Experience Total Sensory Deprivation with Float Culture

My first question walking into Float Culture was “You aren’t going to put a cement block on top and lock me in right?” to which the co-owner, Anton, shook his head giggling and replied “There aren’t sharks in there either.”

The Dolphin Communicator (among many job titles), John C. Lilly, invented the isolation tank and developed it in 1954 to test the effects of sensory deprivation, similar tanks are now used as an alternate meditation method which achieves complete relaxation.
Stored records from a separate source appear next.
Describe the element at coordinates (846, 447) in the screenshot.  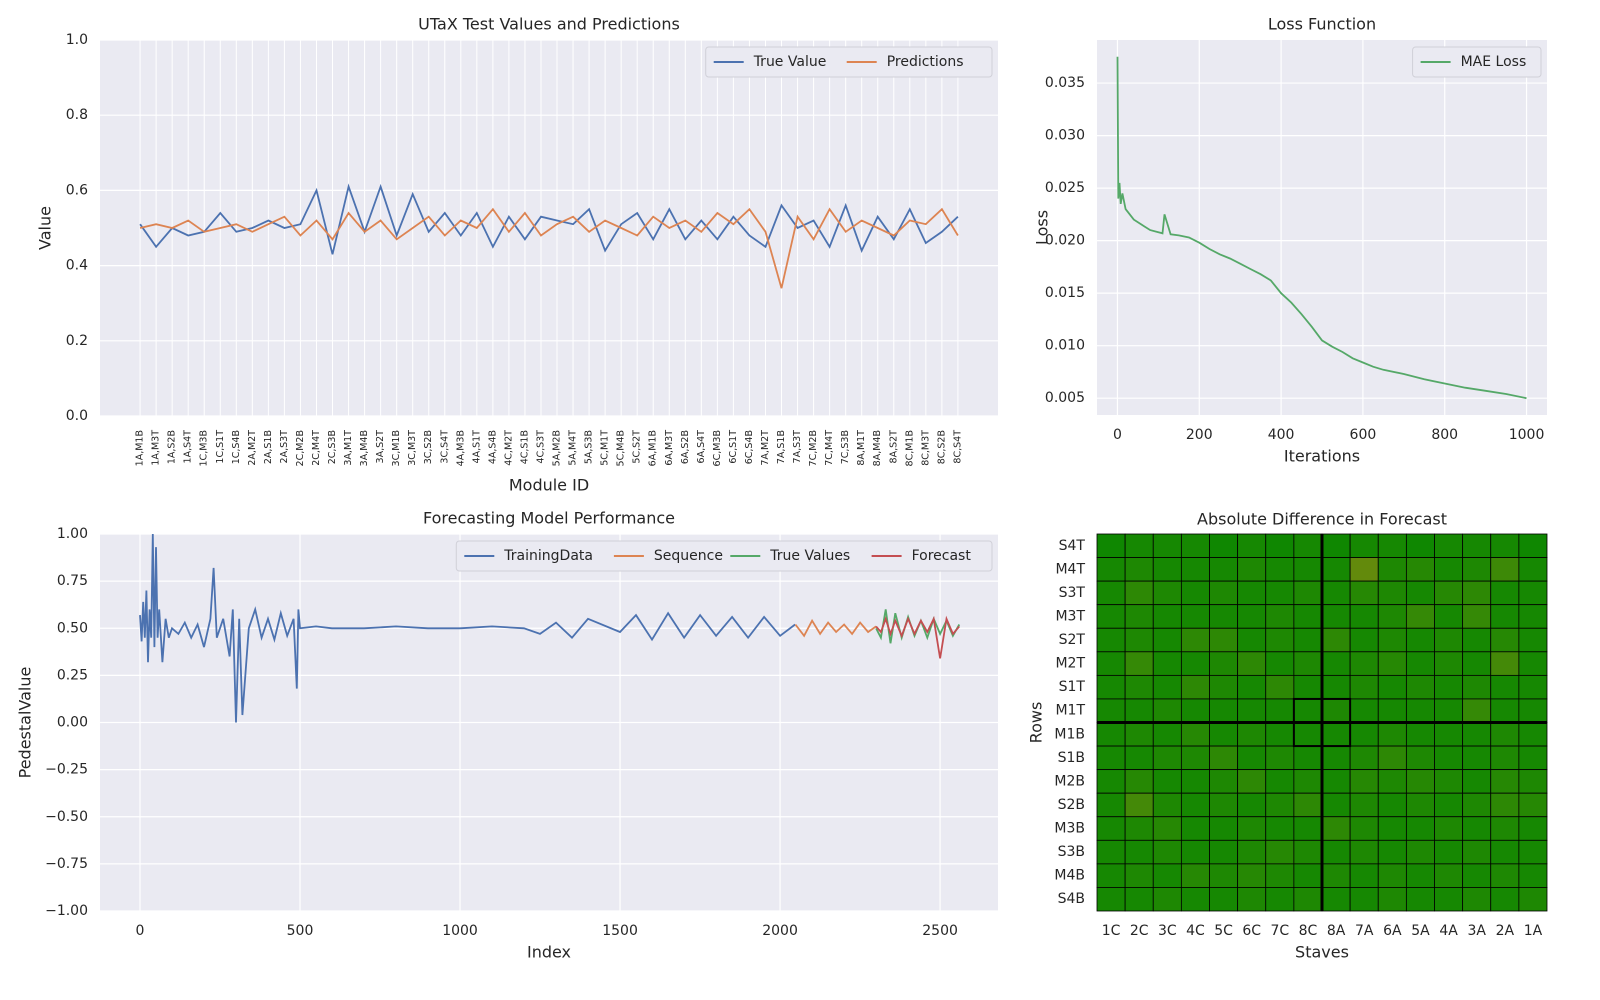
I see `x-tick-label: 7C,S3B` at that location. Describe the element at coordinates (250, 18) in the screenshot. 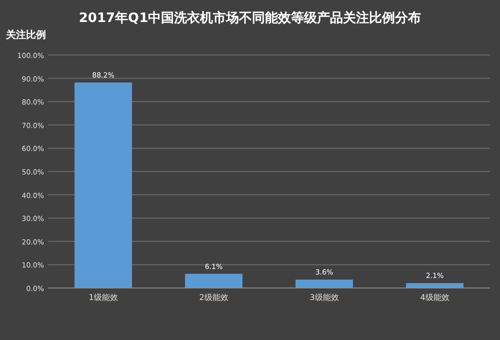

I see `chart-title: 2017年Q1中国洗衣机市场不同能效等级产品关注比例分布` at that location.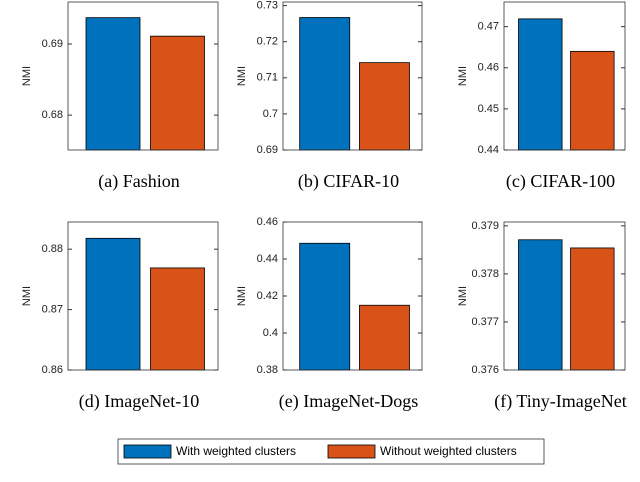  I want to click on y-tick-label: 0.47, so click(488, 27).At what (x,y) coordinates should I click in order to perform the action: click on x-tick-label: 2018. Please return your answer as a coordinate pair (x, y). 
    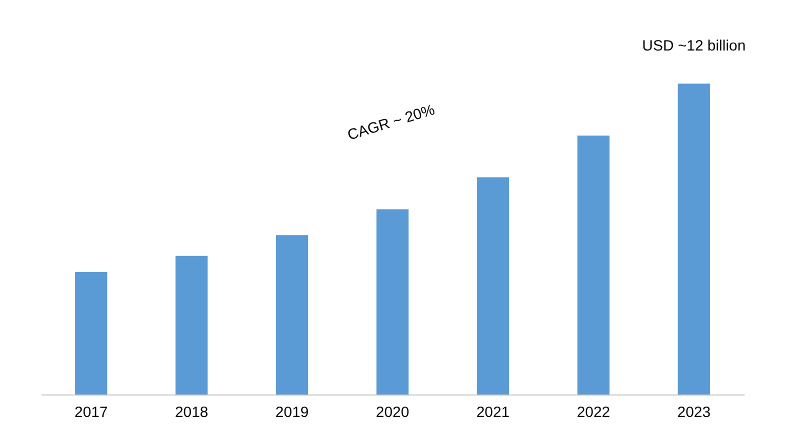
    Looking at the image, I should click on (191, 412).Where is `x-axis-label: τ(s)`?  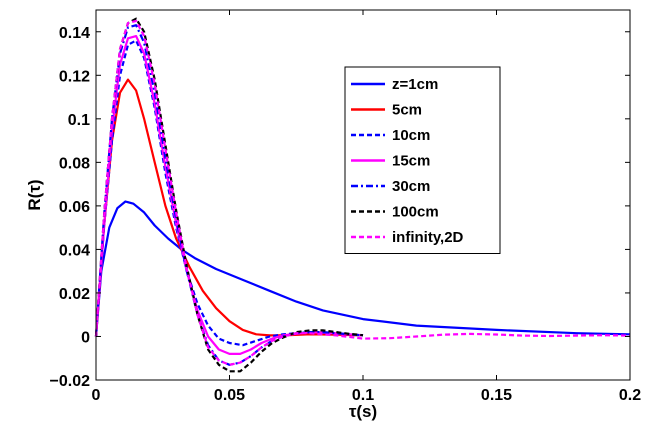
x-axis-label: τ(s) is located at coordinates (363, 412).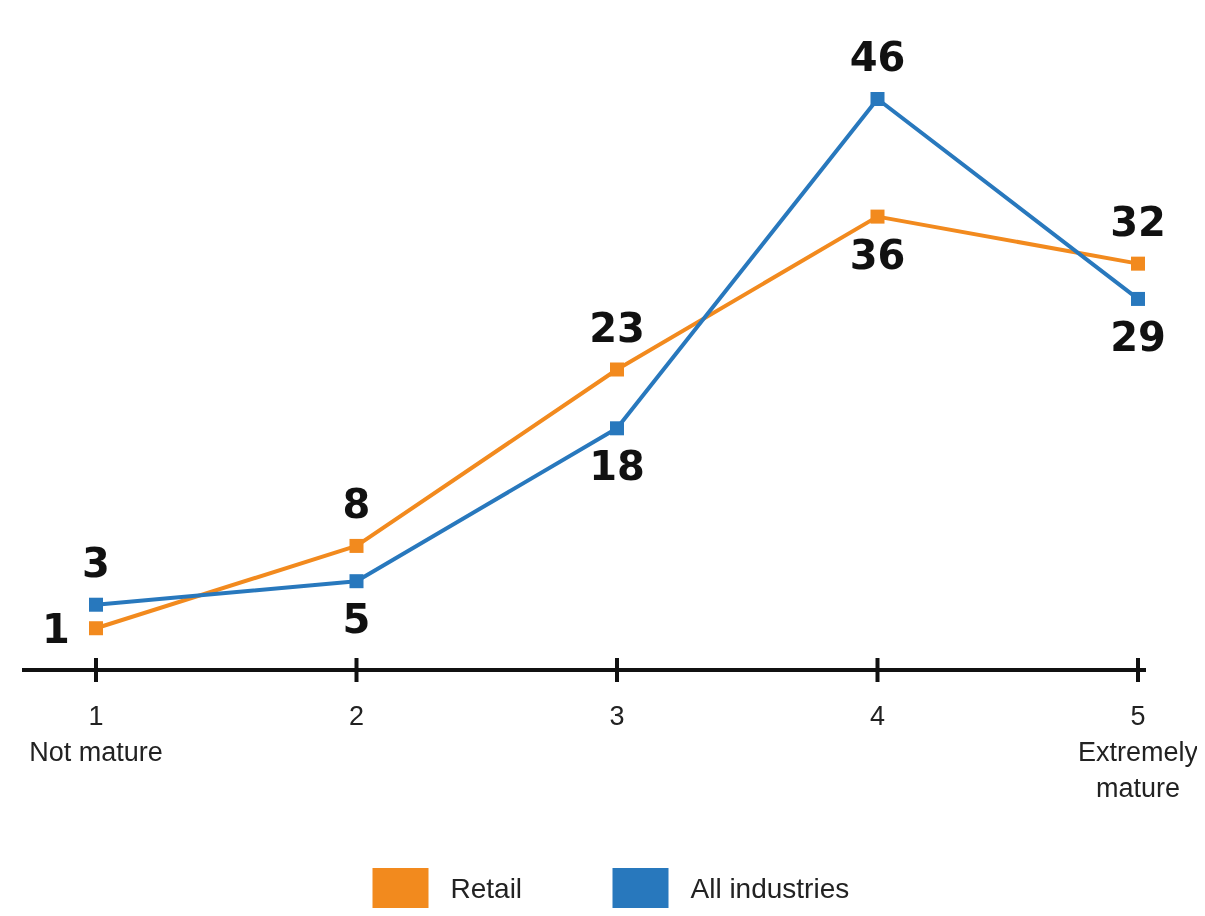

Walking into Float Culture you are welcomed by gentle soothing music as you wait for your room. The session is 90 minutes of holy goodness. For someone who is claustrophobic like me, it was surprisingly relaxing and I fell into a deep unconsciousness almost immediately. The first 30 minutes of showering and  preparing myself for the big event was indescribable. Who knew having a simple shower could just wash your troubles away? I slowly walk to the salt water and like a beautiful commercial I gracefully get into the pod. Even if you feel slightly uneasy at first, there is an emergency button to your right and the light switch to the left. However, they do recommend you turning the light off and once the water has settled – to slowly move your arms above your head with your head tilted up, which releases tension in your neck and back. The hour in the pod flew by, but at the same time it felt like the slumber I had fell into was endless. I left in complete bliss which then continued to unfold throughout the weekend.

I highly recommend going to Float Culture for treat not only for your body but for your mind as well.